§ **Task description**
Retype the entries below word for word, leaving none out.

§ **Data shown**
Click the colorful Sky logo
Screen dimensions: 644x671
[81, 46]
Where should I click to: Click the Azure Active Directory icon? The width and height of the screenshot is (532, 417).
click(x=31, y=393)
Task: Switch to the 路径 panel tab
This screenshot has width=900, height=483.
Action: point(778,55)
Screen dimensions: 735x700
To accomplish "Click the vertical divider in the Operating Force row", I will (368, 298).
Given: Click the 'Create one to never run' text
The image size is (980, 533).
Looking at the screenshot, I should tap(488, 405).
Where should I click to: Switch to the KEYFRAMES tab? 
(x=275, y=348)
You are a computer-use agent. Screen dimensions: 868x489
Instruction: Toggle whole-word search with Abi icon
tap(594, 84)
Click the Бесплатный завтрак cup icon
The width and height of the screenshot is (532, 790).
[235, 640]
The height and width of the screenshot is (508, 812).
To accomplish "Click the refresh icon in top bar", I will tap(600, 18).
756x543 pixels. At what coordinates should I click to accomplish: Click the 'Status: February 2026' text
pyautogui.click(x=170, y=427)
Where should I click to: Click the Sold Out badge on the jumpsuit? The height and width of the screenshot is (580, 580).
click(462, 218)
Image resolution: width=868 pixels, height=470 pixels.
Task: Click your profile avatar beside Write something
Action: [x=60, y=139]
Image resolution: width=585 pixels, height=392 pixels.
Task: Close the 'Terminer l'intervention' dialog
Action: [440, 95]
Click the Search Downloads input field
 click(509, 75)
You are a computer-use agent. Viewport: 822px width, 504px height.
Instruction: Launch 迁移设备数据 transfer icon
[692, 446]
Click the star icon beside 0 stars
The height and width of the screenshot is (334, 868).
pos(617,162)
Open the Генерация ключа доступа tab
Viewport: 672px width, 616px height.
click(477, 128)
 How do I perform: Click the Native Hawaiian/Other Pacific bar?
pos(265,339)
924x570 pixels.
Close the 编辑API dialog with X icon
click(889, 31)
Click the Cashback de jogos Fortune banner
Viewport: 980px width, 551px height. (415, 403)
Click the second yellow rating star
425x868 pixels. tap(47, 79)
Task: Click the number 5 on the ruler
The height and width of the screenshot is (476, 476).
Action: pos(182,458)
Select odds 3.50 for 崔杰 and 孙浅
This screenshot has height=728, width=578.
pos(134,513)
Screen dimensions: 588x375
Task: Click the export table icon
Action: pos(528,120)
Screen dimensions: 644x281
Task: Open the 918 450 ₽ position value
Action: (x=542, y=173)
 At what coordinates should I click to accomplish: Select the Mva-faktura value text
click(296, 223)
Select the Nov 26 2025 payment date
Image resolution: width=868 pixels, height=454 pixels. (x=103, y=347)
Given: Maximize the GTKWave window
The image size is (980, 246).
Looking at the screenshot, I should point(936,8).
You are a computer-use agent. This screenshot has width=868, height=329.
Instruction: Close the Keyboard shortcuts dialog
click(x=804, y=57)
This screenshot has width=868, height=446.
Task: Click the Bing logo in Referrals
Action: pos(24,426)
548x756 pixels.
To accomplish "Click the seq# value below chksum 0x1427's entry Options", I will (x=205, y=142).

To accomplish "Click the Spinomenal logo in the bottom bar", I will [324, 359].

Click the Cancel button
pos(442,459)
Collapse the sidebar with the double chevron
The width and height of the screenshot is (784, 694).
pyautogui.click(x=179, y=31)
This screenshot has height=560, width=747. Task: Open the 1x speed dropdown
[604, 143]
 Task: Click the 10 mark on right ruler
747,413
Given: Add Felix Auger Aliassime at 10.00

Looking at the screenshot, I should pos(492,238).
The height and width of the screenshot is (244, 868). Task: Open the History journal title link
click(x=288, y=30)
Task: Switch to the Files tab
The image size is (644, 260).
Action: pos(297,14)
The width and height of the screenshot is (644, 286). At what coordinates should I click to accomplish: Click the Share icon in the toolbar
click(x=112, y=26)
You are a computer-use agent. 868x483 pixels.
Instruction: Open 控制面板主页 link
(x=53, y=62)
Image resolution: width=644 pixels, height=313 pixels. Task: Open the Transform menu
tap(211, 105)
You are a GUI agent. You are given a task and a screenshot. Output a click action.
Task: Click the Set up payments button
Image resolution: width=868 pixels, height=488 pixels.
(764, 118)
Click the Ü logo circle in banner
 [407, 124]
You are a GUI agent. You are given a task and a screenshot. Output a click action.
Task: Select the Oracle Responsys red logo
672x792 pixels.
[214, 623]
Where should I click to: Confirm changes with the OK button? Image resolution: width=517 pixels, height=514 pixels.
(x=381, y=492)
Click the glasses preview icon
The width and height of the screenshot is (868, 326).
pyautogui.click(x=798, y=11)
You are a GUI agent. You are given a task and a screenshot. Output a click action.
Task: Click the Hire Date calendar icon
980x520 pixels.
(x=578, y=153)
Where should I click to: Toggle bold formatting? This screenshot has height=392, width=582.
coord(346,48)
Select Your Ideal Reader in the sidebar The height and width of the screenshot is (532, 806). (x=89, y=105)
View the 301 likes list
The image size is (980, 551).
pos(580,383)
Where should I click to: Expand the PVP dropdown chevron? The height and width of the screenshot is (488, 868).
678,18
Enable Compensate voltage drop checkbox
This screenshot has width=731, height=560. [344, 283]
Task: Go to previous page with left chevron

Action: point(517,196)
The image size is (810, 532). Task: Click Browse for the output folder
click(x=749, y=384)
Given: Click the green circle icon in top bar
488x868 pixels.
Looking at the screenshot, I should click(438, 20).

§ **Response to this task**
Click the colorful Sky logo
Screen dimensions: 644x671
[81, 46]
Where should I click to: Click the Azure Active Directory icon? The width and height of the screenshot is (532, 417).
click(x=31, y=393)
Task: Switch to the 路径 panel tab
This screenshot has width=900, height=483.
Action: point(778,55)
Screen dimensions: 735x700
To accomplish "Click the vertical divider in the Operating Force row", I will (368, 298).
Given: Click the 'Create one to never run' text
The image size is (980, 533).
Looking at the screenshot, I should tap(488, 405).
Where should I click to: Switch to the KEYFRAMES tab? 
(x=275, y=348)
You are a computer-use agent. Screen dimensions: 868x489
Instruction: Toggle whole-word search with Abi icon
tap(594, 84)
Click the Бесплатный завтрак cup icon
The width and height of the screenshot is (532, 790).
[235, 640]
The height and width of the screenshot is (508, 812).
To accomplish "Click the refresh icon in top bar", I will tap(600, 18).
756x543 pixels. At what coordinates should I click to accomplish: Click the 'Status: February 2026' text
pyautogui.click(x=170, y=427)
Where should I click to: Click the Sold Out badge on the jumpsuit? The height and width of the screenshot is (580, 580).
click(462, 218)
Image resolution: width=868 pixels, height=470 pixels.
Task: Click your profile avatar beside Write something
Action: [x=60, y=139]
Image resolution: width=585 pixels, height=392 pixels.
Task: Close the 'Terminer l'intervention' dialog
Action: [440, 95]
Click the Search Downloads input field
 click(509, 75)
You are a computer-use agent. Viewport: 822px width, 504px height.
Instruction: Launch 迁移设备数据 transfer icon
[692, 446]
Click the star icon beside 0 stars
The height and width of the screenshot is (334, 868).
pos(617,162)
Open the Генерация ключа доступа tab
Viewport: 672px width, 616px height.
click(477, 128)
 How do I perform: Click the Native Hawaiian/Other Pacific bar?
pos(265,339)
924x570 pixels.
Close the 编辑API dialog with X icon
click(889, 31)
Click the Cashback de jogos Fortune banner
Viewport: 980px width, 551px height. (415, 403)
Click the second yellow rating star
425x868 pixels. tap(47, 79)
Task: Click the number 5 on the ruler
The height and width of the screenshot is (476, 476).
Action: pos(182,458)
Select odds 3.50 for 崔杰 and 孙浅
This screenshot has height=728, width=578.
pos(134,513)
Screen dimensions: 588x375
Task: Click the export table icon
Action: pos(528,120)
Screen dimensions: 644x281
Task: Open the 918 450 ₽ position value
Action: (x=542, y=173)
 At what coordinates should I click to accomplish: Select the Mva-faktura value text
click(296, 223)
Select the Nov 26 2025 payment date
Image resolution: width=868 pixels, height=454 pixels. (x=103, y=347)
Given: Maximize the GTKWave window
The image size is (980, 246).
Looking at the screenshot, I should point(936,8).
You are a computer-use agent. This screenshot has width=868, height=329.
Instruction: Close the Keyboard shortcuts dialog
click(x=804, y=57)
This screenshot has width=868, height=446.
Task: Click the Bing logo in Referrals
Action: pos(24,426)
548x756 pixels.
To accomplish "Click the seq# value below chksum 0x1427's entry Options", I will (x=205, y=142).

To accomplish "Click the Spinomenal logo in the bottom bar", I will [324, 359].

Click the Cancel button
pos(442,459)
Collapse the sidebar with the double chevron
The width and height of the screenshot is (784, 694).
pyautogui.click(x=179, y=31)
This screenshot has height=560, width=747. Task: Open the 1x speed dropdown
[604, 143]
 Task: Click the 10 mark on right ruler
747,413
Given: Add Felix Auger Aliassime at 10.00

Looking at the screenshot, I should pos(492,238).
The height and width of the screenshot is (244, 868). Task: Open the History journal title link
click(x=288, y=30)
Task: Switch to the Files tab
The image size is (644, 260).
Action: pos(297,14)
The width and height of the screenshot is (644, 286). At what coordinates should I click to accomplish: Click the Share icon in the toolbar
click(x=112, y=26)
You are a computer-use agent. 868x483 pixels.
Instruction: Open 控制面板主页 link
(x=53, y=62)
Image resolution: width=644 pixels, height=313 pixels. Task: Open the Transform menu
tap(211, 105)
You are a GUI agent. You are given a task and a screenshot. Output a click action.
Task: Click the Set up payments button
Image resolution: width=868 pixels, height=488 pixels.
(764, 118)
Click the Ü logo circle in banner
 [407, 124]
You are a GUI agent. You are given a task and a screenshot. Output a click action.
Task: Select the Oracle Responsys red logo
672x792 pixels.
[214, 623]
Where should I click to: Confirm changes with the OK button? Image resolution: width=517 pixels, height=514 pixels.
(x=381, y=492)
Click the glasses preview icon
The width and height of the screenshot is (868, 326).
pyautogui.click(x=798, y=11)
You are a GUI agent. You are given a task and a screenshot. Output a click action.
Task: Click the Hire Date calendar icon
980x520 pixels.
(x=578, y=153)
Where should I click to: Toggle bold formatting? This screenshot has height=392, width=582.
coord(346,48)
Select Your Ideal Reader in the sidebar The height and width of the screenshot is (532, 806). (x=89, y=105)
View the 301 likes list
The image size is (980, 551).
pos(580,383)
Where should I click to: Expand the PVP dropdown chevron? The height and width of the screenshot is (488, 868).
678,18
Enable Compensate voltage drop checkbox
This screenshot has width=731, height=560. [344, 283]
Task: Go to previous page with left chevron

Action: point(517,196)
The image size is (810, 532). Task: Click Browse for the output folder
click(x=749, y=384)
Given: Click the green circle icon in top bar
488x868 pixels.
Looking at the screenshot, I should click(438, 20).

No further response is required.